Selon la même source, les deux hommes ont confronté leurs positions sur divers dossiers techniques touchant à la collaboration iranienne avec l’agence onusienne. Il a notamment été question des engagements de garanties de la République islamique et des conséquences d’une loi parlementaire votée en juin dernier, qui prévoit une interruption des coopérations bilatérales.
La délégation iranienne en a également profité pour exposer ses analyses techniques en lien avec le prochain round de discussions avec les Américains. À l’issue de la rencontre, M. Grossi a confié sur les réseaux sociaux avoir mené des “consultations techniques fouillées” afin de préparer au mieux le rendez-vous crucial de mardi.
Plus tôt dans la journée, M. Araghchi avait indiqué qu’il serait épaulé à Genève par une équipe d’experts nucléaires, lesquels ont pris part aux échanges avec M. Grossi pour des “consultations techniques substantielles”. Il a également fait savoir qu’il rencontrerait son homologue omanais, Sayyid Badr bin Hamad Al Busaidi, avant les pourparlers indirects du lendemain.
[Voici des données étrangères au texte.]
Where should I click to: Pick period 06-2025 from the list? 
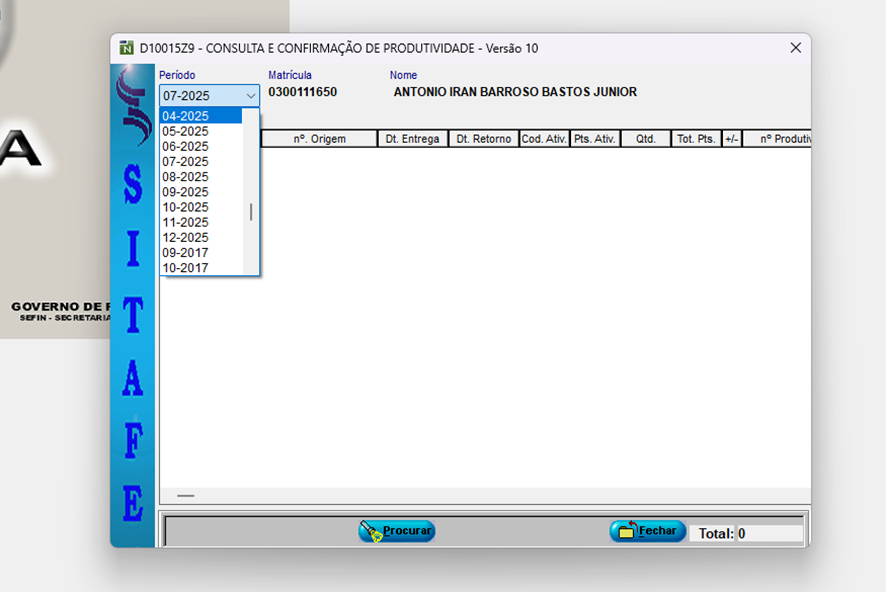[200, 146]
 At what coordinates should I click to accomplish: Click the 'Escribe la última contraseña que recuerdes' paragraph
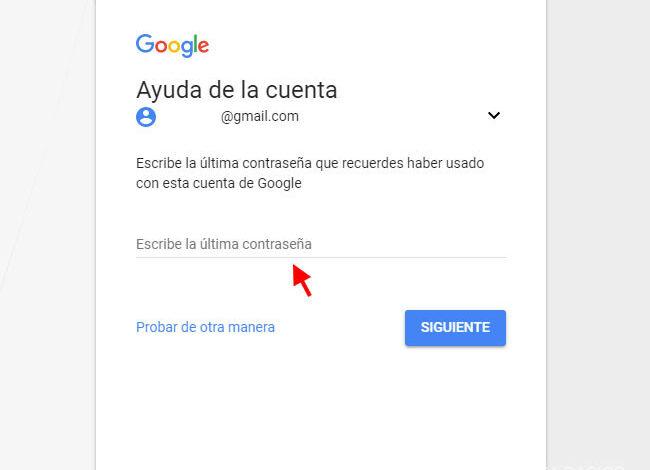click(x=310, y=173)
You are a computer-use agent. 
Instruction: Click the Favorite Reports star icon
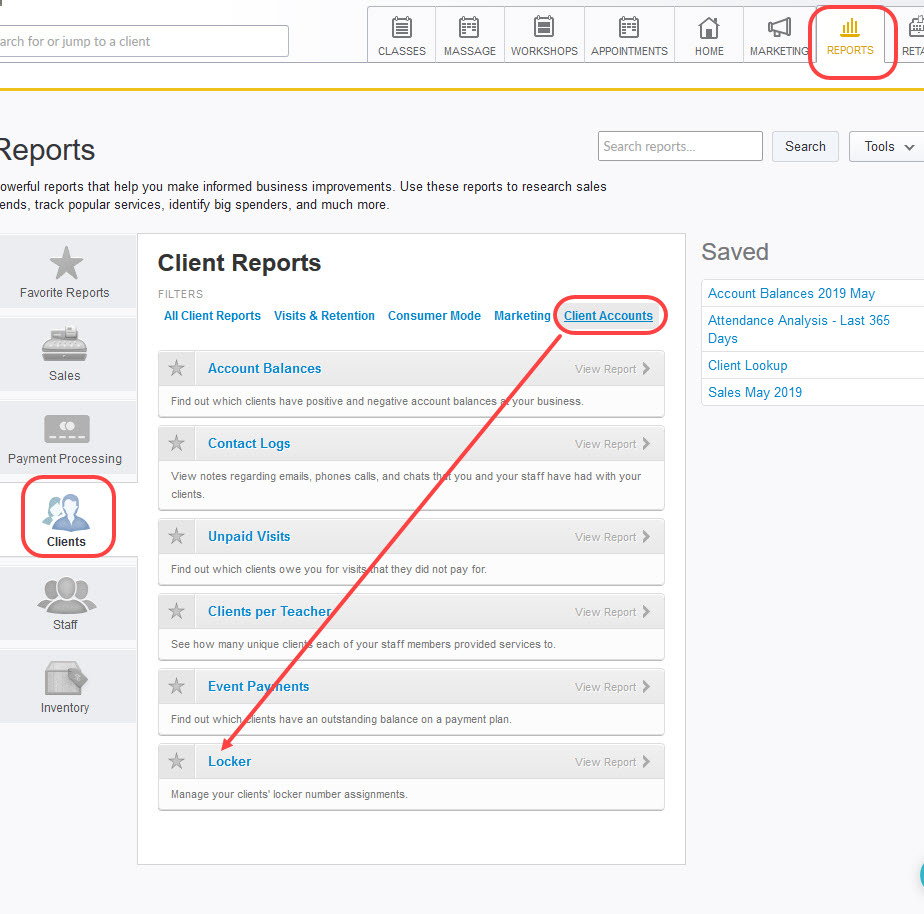(x=66, y=264)
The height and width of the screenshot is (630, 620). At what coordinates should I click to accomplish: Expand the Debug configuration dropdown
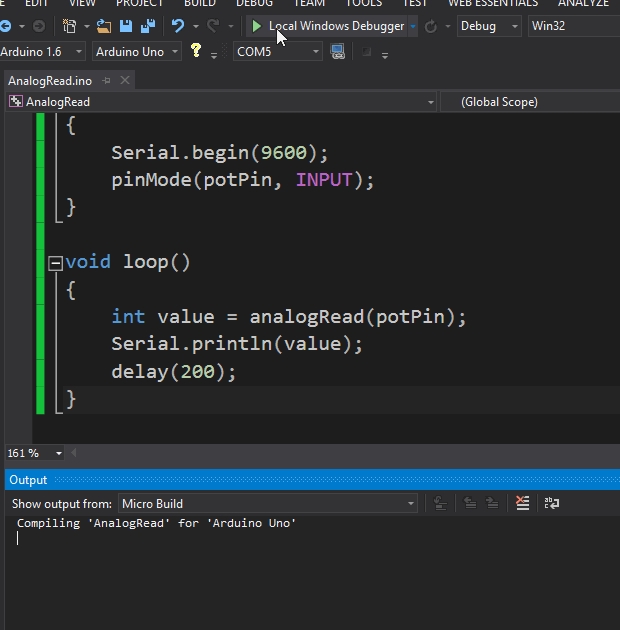[488, 26]
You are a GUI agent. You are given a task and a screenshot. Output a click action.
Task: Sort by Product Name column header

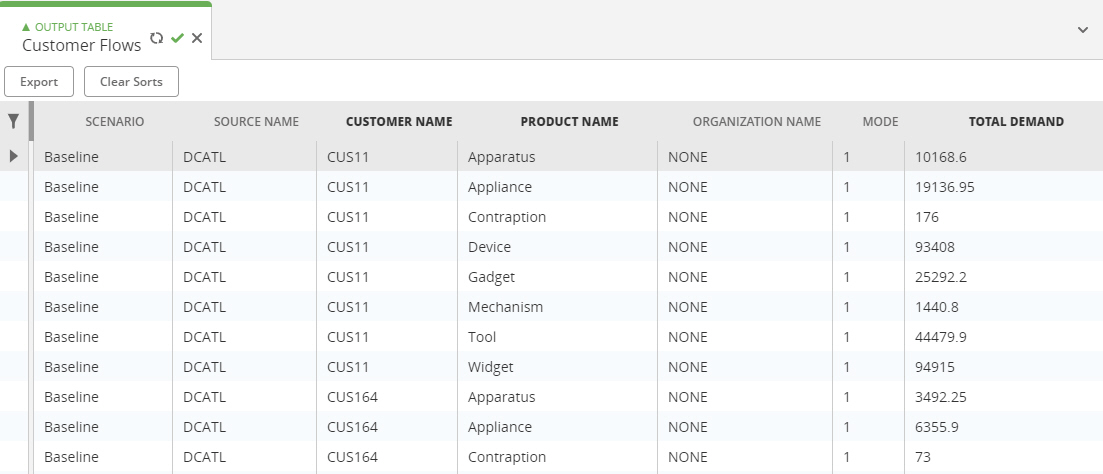(569, 122)
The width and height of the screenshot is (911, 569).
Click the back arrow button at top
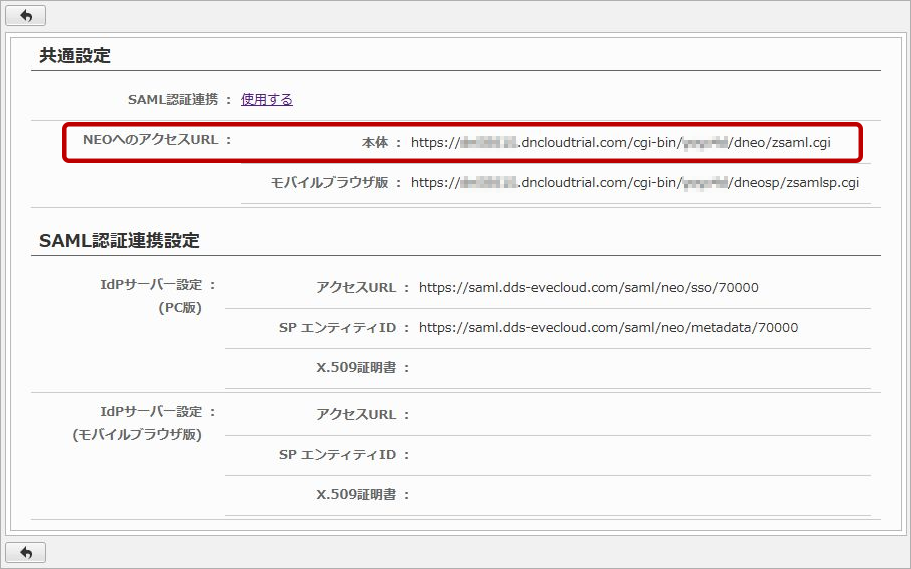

Affichant sa détermination, le chef de la diplomatie iranienne a déclaré arriver en Suisse avec des propositions tangibles en vue d’un arrangement “juste et équilibré”, tout en précisant que l’idée de céder devant les pressions était exclue.
La première session de discussions entre les délégations iranienne et étasunienne, pilotées respectivement par M. Araghchi et Steve Witkoff, représentant spécial du président Donald Trump, avait eu lieu le 6 février dans la capitale omanaise. Les médias américains confirment que M. Witkoff conduira à nouveau la délégation des États-Unis lors de cette nouvelle phase à Genève.